In this proposition Proclus first sets apart the corporeal and incorporeal as being active/impassible and passive/inactive respectively. However, the two realms are not absolutely separate from each other. The soul, which is an incorporeal substance, enters into association with the body and thus becomes itself, though only accidentally, subject to different passions. The body, on the contrary, may gain great profit from the association with the incorporeal. This is evident in the case of animated bodies, which owe all their vital activities to the presence of the soul in them. But also inanimate natural bodies acquire all capacities and powers from nature and its inherent logoi or organizing rational principles (see Steel 2002).
c. The relation of cause to its effect. The relation between a cause and its effect is characterized by both similarity and dissimilarity. For every cause produces something that is similar to it, and every effect thus resembles its cause, though in a secondary and less perfect way. But in so far as the effect is really distinguished from its cause, it acquires its own characteristic form of being, which was not yet developed on the level of its cause. For this reason each thing can be said to exist in three manners (Elem. Theol. § 65). First, it is in itself as expressing formally its own character (kath’ hyparxin). Second, it exists in a causal manner (kat’ aitian) being anticipated in its cause. Finally, it exists as being participated (kata methexin) by the next level of being, which is its effect. Thus life is a property of a living organism as being participated by it. Life characterizes the soul formally. Life also exists qua Form in the divine mind. Finally, Proclus stresses that the higher a cause, the more comprehensive it is, and the further its effects reach (Elem. Theol. § 57).
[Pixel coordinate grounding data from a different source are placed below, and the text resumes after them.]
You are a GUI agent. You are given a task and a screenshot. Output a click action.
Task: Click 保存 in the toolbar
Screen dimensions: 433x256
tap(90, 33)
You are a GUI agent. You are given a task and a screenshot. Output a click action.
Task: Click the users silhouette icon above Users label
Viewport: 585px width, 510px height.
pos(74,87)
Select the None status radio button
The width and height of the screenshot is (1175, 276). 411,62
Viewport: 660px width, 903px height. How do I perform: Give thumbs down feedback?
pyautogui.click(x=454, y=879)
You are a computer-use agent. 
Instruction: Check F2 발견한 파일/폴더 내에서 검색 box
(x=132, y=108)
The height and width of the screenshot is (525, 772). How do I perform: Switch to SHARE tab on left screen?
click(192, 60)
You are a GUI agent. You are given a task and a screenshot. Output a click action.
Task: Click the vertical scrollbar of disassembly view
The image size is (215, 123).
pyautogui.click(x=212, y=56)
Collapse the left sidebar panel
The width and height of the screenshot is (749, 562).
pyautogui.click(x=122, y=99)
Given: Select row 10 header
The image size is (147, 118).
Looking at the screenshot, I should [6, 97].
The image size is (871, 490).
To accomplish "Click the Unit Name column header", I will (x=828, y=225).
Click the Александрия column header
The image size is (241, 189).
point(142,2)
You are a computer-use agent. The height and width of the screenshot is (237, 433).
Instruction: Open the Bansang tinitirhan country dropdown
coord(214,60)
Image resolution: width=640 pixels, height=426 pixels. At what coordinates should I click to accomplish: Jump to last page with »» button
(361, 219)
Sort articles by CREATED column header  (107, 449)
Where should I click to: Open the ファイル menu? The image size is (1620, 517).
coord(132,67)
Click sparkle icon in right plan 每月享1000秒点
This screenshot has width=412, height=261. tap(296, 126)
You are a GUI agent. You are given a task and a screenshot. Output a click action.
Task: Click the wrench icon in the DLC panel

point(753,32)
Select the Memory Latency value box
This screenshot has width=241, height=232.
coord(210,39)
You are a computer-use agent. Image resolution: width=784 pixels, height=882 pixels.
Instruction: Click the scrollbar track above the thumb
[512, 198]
All things, including matter, which has in itself, apart from the forms existing in it, no ‘being’, participate in the One; all beings participate in Being; all plants and animals participate in Life; all rational souls participate in Intellect.
Proclus' epistemology is firmly rooted in his theory of the soul. For Proclus, souls as self-moving principles represent the lowest level of entities that are capable of reverting upon itself (so called self-constituted beings [authypostata], see Elem. Theol. § 40–51). They are incorporeal, separable from bodies and indestructible/immortal (Elem. Theol. § 186–7). Yet, they are principles of life and of movement of bodies (Elem. Theol. § 188). In accordance with Proclus' general metaphysical principles (cf. above 3.1), from the unparticipated soul-monad proceed different kinds of participated soul: divine souls, daemonic souls, human souls, souls of animals). As with other Platonists, Proclus frequently discusses the vexed question as to why a soul would descend into a body at all (‘fall of the soul’) (see Dörrie / Baltes (2002.2) 163–218). Moreover, the Neoplatonist distinguishes between altogether three so-called vehicles (ochêmata) of the soul. The rational soul is permanently housed in the luminous vehicle, while the non-rational soul is located in the pneumatic vehicle. By being incarnated in a human body, soul, or rather, the vegetative soul attains thus a (third) ‘shell-like’ vehicle. The theory of the different vehicles or the psychic ‘astral body,’ familiar nowadays from modern theosophic theories, fulfils several crucial functions in Neoplatonic psychology: it explains (a) how an incorporeal soul can be linked to a body, (b) how souls can move in space, (c) how souls can be punished after death (cf. Plato's myths), (d) where certain faculties of the soul such as imagination are located. Proclus distinguishes between two kinds of vehicles, one mortal and the other immortal (In Tim. III 236.31 ff. and Elem. Theol. § 207–210). Proclus also adheres to the Platonic theory of transmigration, but argues that human souls never enter animal bodies as their constitutive forms. For only animal souls can be organizing principles of animal bodies. If some rational souls are ‘degraded’ in the next life and forced to live in an animal body because of their misdemeanour in this life, they are only ‘relationally’ (schesei) present to this animal body.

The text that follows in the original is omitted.